-- Task input start --

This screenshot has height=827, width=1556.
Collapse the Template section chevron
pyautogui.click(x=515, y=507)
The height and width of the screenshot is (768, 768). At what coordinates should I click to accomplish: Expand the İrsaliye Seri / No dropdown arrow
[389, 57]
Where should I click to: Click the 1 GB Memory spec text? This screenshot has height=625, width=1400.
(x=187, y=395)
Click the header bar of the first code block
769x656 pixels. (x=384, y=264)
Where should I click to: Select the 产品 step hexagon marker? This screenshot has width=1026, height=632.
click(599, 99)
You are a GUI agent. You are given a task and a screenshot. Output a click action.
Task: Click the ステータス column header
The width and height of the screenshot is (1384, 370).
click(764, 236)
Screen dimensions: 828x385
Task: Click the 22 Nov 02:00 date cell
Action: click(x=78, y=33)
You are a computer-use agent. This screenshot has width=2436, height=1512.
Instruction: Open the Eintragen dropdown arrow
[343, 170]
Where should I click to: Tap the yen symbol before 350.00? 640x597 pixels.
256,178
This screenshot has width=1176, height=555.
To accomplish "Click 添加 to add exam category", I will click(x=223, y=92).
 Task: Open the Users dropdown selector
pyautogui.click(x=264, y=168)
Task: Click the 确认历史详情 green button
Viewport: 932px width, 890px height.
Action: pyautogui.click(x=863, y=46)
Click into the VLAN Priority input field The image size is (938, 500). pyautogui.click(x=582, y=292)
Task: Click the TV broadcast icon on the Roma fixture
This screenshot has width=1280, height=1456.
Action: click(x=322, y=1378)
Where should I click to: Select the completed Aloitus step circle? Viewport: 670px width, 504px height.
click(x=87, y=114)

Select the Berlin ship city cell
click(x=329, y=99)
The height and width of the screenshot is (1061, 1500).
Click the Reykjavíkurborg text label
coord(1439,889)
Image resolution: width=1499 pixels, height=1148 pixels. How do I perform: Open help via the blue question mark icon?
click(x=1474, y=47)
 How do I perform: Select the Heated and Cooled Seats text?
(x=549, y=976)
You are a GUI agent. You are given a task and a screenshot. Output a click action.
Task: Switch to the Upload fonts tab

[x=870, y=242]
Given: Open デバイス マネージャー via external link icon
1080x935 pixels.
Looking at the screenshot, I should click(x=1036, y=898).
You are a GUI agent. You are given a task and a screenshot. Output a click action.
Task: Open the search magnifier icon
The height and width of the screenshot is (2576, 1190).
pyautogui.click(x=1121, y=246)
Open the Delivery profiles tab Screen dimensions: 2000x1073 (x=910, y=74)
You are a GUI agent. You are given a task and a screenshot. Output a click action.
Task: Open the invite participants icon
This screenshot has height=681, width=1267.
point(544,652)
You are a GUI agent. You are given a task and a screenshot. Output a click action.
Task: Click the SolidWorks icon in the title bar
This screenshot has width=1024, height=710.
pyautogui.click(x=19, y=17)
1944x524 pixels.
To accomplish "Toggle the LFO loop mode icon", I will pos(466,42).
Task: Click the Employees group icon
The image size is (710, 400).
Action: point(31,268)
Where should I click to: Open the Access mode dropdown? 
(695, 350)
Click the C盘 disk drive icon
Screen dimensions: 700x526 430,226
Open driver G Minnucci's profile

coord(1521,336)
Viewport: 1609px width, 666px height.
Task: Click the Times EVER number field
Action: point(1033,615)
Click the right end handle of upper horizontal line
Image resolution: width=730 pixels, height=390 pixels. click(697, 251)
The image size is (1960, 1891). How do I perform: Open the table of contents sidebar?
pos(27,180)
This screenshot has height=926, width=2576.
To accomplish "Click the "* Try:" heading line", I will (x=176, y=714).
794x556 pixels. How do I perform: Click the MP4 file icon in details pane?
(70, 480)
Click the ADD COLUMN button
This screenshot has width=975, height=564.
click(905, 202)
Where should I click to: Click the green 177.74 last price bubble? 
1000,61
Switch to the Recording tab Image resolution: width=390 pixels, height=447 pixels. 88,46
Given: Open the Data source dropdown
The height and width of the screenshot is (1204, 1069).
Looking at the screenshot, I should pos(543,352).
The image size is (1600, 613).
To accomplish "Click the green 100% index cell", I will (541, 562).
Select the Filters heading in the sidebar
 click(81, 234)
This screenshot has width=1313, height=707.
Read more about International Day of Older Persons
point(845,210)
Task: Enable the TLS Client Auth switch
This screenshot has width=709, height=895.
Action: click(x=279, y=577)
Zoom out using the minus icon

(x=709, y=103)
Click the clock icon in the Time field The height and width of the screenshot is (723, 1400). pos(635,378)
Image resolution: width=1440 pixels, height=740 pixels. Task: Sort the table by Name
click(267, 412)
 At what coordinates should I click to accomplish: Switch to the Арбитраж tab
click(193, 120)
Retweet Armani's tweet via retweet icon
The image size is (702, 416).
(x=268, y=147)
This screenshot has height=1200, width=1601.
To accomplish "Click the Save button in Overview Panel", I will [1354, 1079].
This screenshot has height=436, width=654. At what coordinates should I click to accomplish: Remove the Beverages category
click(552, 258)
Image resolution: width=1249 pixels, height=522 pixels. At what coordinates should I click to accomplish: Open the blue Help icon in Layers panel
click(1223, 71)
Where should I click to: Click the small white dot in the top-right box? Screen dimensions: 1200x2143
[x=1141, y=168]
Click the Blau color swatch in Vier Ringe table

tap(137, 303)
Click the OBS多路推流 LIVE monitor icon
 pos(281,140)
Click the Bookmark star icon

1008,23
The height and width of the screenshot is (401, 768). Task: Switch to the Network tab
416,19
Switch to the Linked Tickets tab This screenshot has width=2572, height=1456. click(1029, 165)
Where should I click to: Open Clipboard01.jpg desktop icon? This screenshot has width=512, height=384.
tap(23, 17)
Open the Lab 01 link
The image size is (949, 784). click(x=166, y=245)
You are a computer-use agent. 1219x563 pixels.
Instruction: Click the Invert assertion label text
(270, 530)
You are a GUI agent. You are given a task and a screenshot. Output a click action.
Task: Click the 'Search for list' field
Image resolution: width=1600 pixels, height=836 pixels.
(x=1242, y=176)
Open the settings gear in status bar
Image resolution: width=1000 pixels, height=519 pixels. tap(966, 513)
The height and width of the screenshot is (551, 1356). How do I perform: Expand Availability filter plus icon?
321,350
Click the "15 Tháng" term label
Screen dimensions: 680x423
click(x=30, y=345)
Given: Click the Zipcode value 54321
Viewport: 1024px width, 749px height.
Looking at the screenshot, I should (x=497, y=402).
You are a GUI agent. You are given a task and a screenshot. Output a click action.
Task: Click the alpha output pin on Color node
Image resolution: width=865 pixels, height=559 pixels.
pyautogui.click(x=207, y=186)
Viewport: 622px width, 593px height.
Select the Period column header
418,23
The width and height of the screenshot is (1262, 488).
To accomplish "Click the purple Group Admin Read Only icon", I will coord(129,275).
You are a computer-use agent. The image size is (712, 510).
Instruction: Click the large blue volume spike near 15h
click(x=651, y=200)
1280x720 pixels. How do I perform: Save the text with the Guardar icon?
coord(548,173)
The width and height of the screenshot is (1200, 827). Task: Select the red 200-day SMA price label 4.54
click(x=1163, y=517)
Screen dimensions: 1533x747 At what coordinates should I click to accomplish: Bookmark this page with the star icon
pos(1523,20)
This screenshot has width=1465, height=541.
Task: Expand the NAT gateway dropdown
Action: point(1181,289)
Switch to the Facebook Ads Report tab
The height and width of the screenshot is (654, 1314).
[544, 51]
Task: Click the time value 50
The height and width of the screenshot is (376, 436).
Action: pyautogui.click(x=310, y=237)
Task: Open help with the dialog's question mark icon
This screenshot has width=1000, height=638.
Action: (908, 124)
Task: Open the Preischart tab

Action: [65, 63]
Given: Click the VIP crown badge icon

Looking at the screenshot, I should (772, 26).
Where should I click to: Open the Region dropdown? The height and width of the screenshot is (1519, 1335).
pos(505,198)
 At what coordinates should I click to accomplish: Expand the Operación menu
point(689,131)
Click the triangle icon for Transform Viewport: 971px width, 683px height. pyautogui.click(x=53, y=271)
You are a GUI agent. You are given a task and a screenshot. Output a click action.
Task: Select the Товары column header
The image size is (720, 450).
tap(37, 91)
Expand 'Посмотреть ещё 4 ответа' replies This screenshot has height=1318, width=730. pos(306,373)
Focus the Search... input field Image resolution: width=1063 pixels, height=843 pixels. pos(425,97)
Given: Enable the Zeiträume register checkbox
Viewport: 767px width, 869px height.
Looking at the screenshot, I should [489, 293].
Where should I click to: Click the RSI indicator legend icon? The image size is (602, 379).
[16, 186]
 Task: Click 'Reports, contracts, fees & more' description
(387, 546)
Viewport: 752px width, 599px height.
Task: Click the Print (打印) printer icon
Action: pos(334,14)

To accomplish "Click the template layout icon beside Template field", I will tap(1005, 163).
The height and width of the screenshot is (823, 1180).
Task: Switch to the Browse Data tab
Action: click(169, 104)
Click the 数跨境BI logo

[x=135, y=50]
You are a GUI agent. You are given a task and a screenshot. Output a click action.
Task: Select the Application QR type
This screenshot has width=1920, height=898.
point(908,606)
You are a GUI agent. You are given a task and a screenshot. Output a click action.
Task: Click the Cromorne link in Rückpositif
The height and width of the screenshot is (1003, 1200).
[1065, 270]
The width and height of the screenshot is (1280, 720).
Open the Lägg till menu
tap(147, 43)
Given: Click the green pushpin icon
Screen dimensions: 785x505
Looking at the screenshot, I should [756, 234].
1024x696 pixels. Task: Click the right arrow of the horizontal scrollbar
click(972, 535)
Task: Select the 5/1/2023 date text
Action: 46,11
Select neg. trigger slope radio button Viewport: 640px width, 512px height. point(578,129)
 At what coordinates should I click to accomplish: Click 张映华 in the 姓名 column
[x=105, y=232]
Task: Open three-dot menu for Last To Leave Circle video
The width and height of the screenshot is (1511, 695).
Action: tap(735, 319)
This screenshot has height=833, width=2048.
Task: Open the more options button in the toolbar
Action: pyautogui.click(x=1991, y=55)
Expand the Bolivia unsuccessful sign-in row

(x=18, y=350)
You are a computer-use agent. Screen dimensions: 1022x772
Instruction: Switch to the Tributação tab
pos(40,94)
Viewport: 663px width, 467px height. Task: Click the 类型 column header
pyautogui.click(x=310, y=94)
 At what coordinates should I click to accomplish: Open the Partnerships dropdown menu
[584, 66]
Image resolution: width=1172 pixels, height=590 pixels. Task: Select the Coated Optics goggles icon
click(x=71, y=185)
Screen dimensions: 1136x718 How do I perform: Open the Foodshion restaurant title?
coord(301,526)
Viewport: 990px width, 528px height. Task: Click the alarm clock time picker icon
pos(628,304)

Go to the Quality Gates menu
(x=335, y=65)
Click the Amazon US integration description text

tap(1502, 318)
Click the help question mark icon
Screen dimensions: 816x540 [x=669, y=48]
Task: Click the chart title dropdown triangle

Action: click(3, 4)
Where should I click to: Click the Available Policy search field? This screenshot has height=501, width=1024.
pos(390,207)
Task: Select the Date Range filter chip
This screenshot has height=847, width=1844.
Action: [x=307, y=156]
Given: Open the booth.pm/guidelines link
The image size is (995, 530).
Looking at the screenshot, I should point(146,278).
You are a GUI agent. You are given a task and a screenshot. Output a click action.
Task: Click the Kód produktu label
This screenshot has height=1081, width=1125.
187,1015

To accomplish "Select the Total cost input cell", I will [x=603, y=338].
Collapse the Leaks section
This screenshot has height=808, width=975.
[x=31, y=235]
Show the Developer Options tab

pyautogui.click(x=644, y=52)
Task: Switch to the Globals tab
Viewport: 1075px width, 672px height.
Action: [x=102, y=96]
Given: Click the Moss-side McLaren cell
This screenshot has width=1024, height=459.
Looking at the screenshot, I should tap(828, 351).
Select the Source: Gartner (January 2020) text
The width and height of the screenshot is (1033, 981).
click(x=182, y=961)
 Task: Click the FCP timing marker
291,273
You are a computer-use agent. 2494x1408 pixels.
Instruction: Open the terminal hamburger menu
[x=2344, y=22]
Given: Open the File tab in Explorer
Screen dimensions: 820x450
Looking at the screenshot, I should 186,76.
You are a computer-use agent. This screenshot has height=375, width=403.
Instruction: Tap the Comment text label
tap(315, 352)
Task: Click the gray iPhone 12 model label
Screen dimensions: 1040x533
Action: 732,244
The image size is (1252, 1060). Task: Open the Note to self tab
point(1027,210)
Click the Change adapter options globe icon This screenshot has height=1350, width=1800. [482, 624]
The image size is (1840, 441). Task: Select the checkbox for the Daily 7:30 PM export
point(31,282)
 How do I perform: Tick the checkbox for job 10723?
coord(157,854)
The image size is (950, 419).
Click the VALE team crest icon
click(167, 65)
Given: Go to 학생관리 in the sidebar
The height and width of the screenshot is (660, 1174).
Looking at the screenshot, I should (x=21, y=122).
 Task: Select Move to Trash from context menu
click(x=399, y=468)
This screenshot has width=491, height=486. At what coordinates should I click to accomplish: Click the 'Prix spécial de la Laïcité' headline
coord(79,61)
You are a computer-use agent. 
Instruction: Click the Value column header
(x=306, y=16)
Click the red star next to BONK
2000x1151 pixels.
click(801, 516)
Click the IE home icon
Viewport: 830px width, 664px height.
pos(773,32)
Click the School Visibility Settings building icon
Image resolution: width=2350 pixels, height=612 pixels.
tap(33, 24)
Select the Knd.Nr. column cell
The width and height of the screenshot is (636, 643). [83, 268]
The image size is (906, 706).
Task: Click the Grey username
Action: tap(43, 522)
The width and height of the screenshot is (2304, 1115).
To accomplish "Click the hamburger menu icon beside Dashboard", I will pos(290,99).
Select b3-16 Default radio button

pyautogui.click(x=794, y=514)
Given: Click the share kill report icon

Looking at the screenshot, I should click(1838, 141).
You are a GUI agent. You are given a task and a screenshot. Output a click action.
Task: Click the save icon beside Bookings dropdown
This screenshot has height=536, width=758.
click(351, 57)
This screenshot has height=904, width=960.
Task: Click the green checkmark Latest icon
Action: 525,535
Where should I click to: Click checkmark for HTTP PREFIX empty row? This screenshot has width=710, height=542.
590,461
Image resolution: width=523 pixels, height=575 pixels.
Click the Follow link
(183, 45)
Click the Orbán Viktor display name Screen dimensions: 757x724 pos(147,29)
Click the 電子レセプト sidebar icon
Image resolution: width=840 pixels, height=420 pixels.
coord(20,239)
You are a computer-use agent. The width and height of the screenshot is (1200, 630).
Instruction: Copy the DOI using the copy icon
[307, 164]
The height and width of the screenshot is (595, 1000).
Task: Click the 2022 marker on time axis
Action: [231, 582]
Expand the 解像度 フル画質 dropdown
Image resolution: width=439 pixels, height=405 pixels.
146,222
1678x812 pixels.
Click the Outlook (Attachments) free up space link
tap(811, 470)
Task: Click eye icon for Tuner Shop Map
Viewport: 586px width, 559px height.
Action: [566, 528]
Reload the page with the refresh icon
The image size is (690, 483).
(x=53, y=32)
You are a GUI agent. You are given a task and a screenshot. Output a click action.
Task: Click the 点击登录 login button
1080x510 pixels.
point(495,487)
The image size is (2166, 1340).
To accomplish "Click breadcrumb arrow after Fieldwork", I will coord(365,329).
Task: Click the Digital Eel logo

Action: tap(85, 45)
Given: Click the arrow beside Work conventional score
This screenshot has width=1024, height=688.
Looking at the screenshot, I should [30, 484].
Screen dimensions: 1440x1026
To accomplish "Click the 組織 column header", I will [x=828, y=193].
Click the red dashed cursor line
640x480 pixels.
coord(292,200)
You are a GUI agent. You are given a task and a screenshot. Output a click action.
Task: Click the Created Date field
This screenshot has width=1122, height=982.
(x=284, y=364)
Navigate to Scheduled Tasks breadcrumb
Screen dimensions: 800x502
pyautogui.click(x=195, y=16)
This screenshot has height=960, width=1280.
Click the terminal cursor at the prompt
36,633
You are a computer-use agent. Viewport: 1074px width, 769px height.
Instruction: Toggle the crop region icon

-- Task input end --

- The request
Identify every line of the items above that contains the word "with", and copy each one. Case counts.

- Solution below
1280x720 pixels. How do I perform: Save the text with the Guardar icon?
Screen dimensions: 1533x747 At what coordinates should I click to accomplish: Bookmark this page with the star icon
Task: Open help with the dialog's question mark icon
Reload the page with the refresh icon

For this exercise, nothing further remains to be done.